Using the records that follow, reproduce exactly the lines starting at the line containing "Where should I click to: Open" and ending at the line containing "Where should I click to: Click". Include both end lines and no pictures.

INFORMATION SHOWN
--- START ---
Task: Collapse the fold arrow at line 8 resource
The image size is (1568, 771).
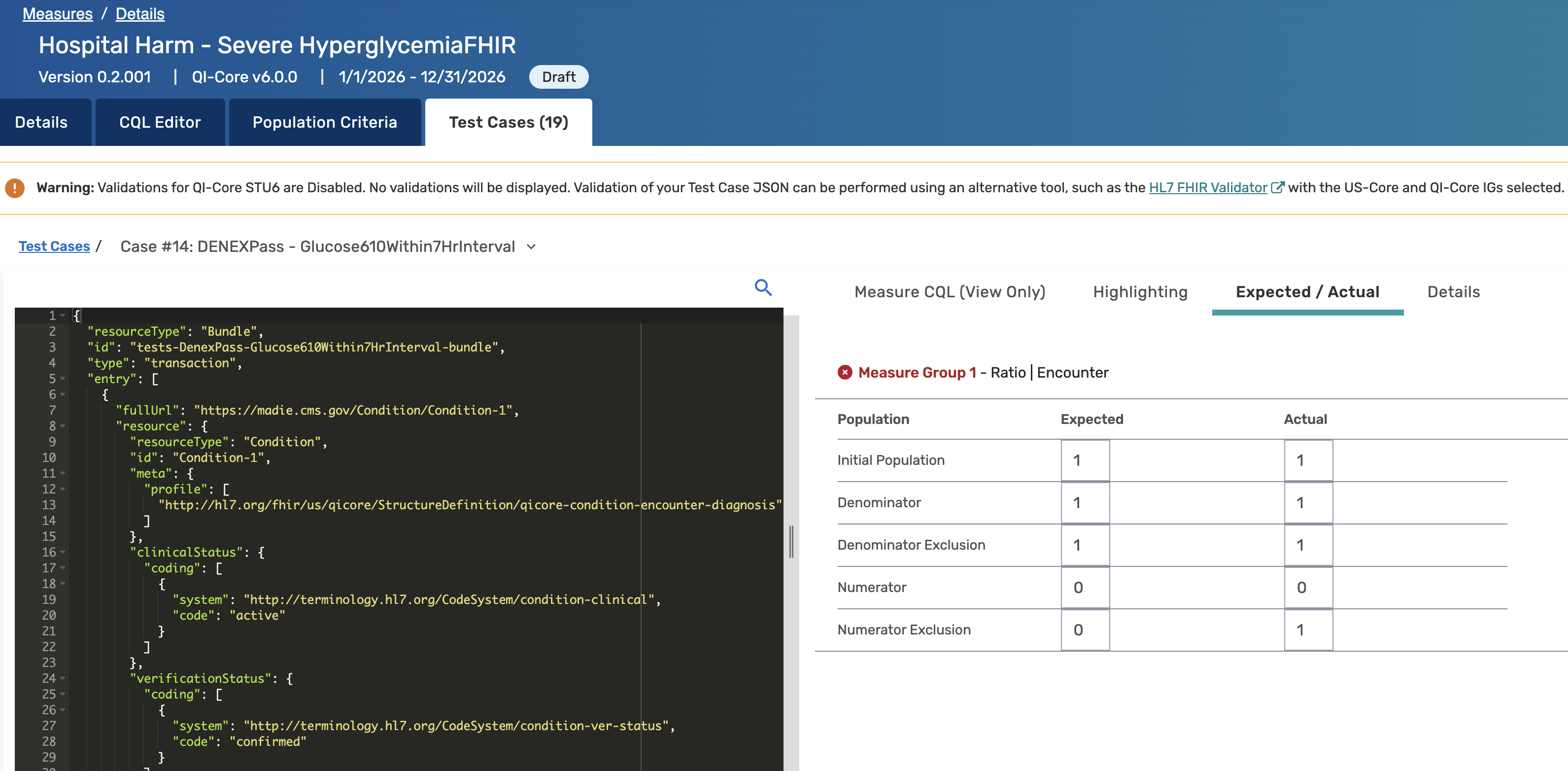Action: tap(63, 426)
--- END ---
--- START ---
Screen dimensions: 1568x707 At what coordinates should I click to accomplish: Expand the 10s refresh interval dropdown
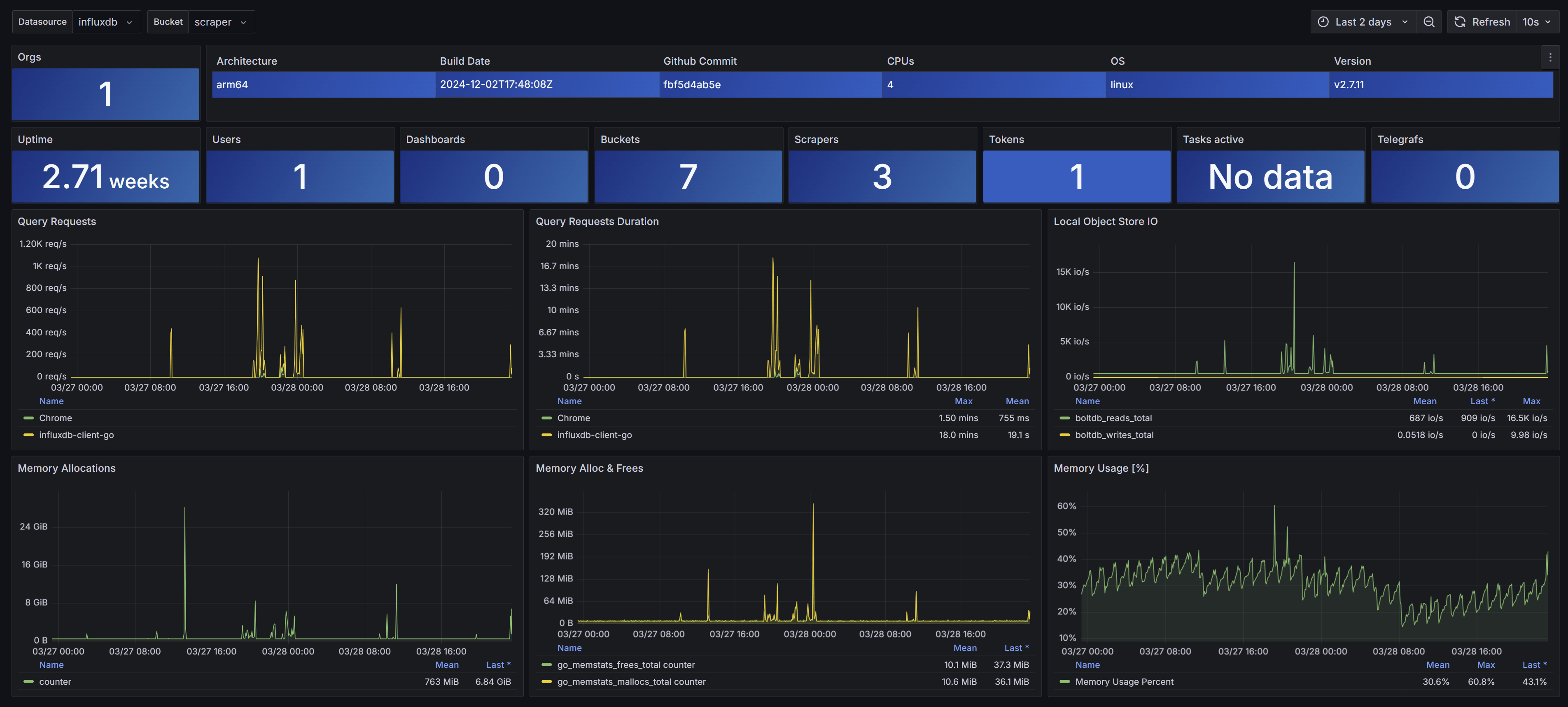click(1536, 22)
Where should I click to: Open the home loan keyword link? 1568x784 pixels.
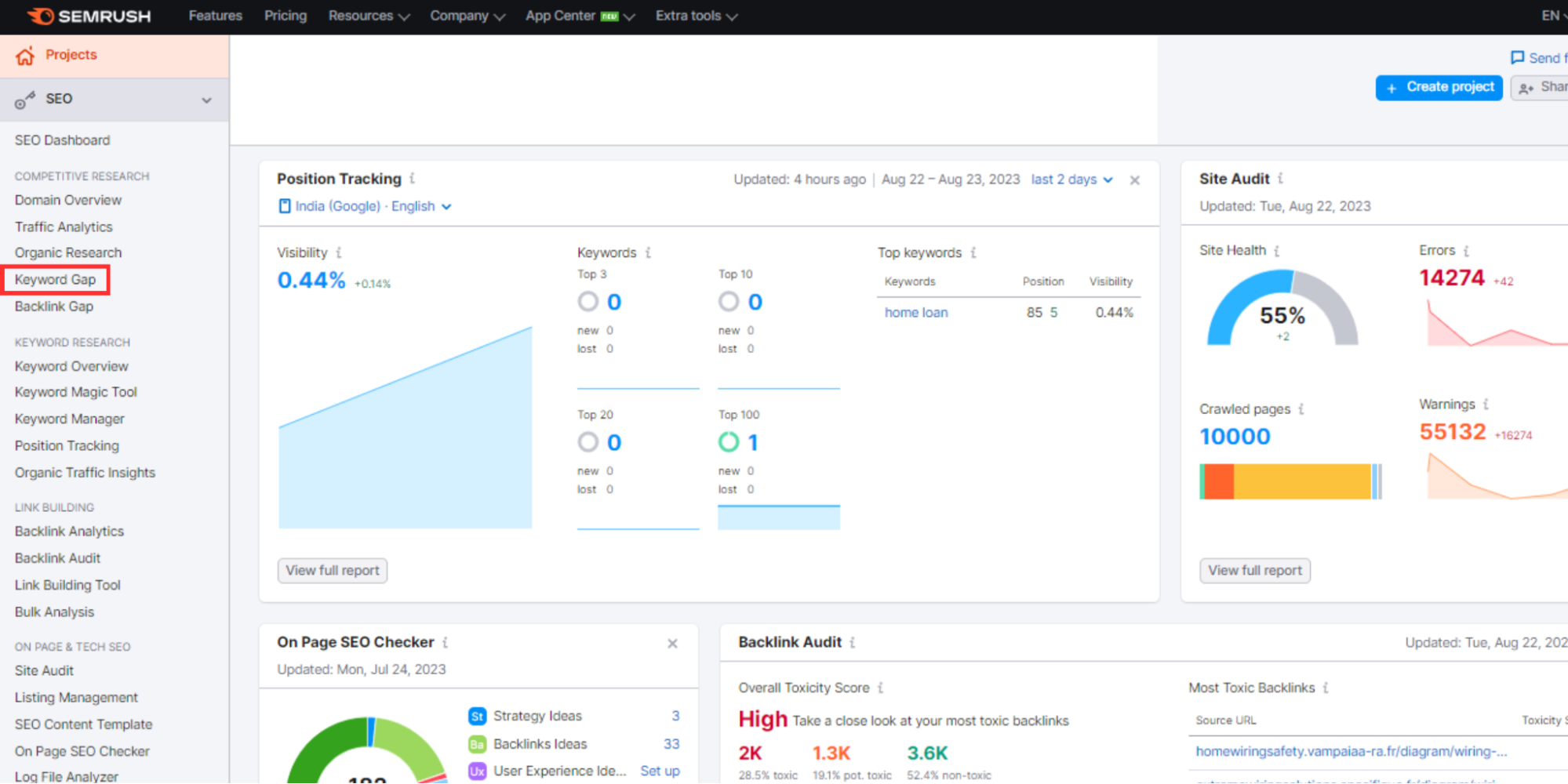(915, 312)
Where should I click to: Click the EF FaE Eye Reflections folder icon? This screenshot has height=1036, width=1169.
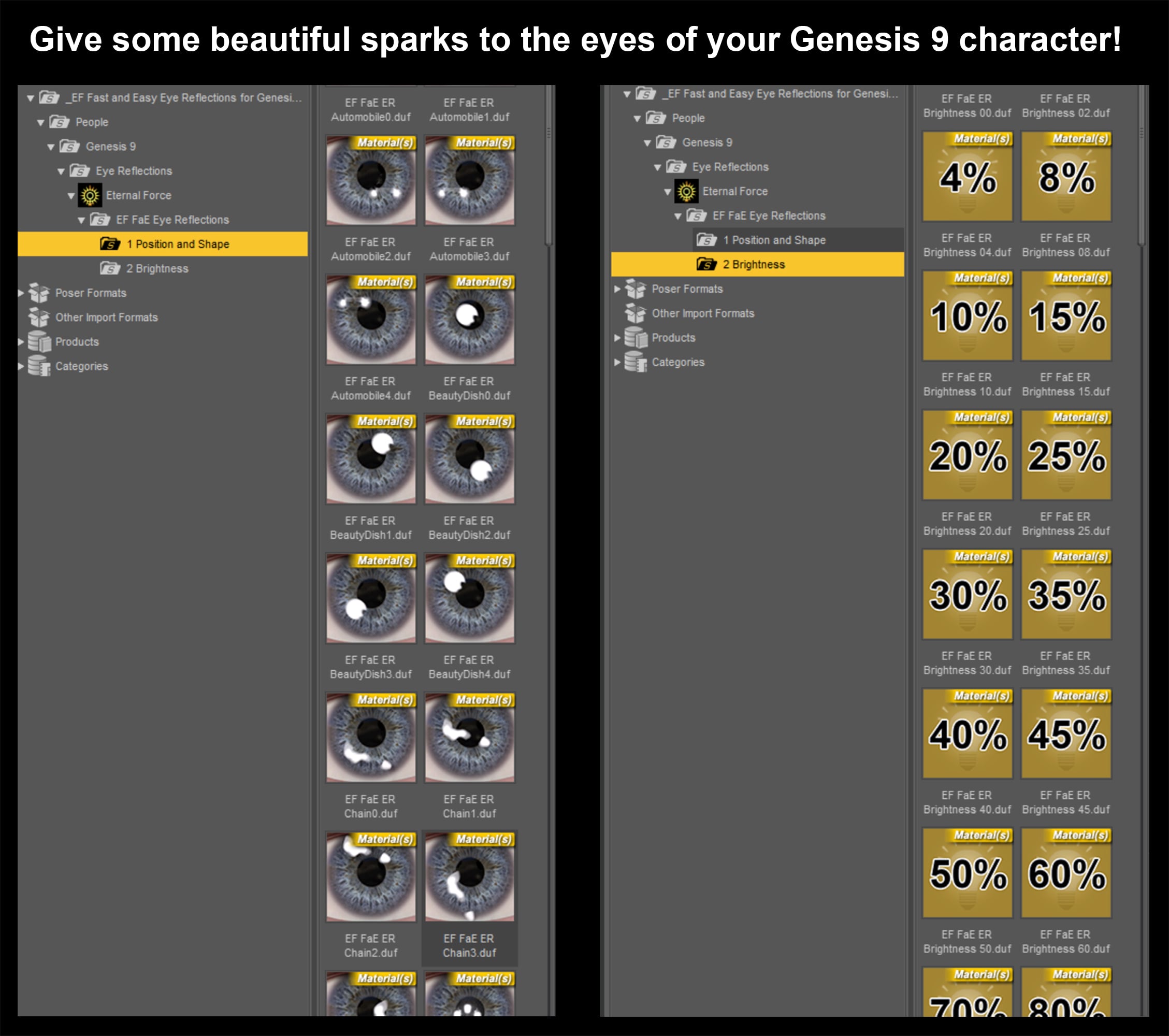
--- END ---
ANSWER FOR THE TASK
Where should I click to: Open the home loan keyword link? 1568x784 pixels.
(915, 312)
Where should I click to: Click the EF FaE Eye Reflections folder icon? This screenshot has height=1036, width=1169.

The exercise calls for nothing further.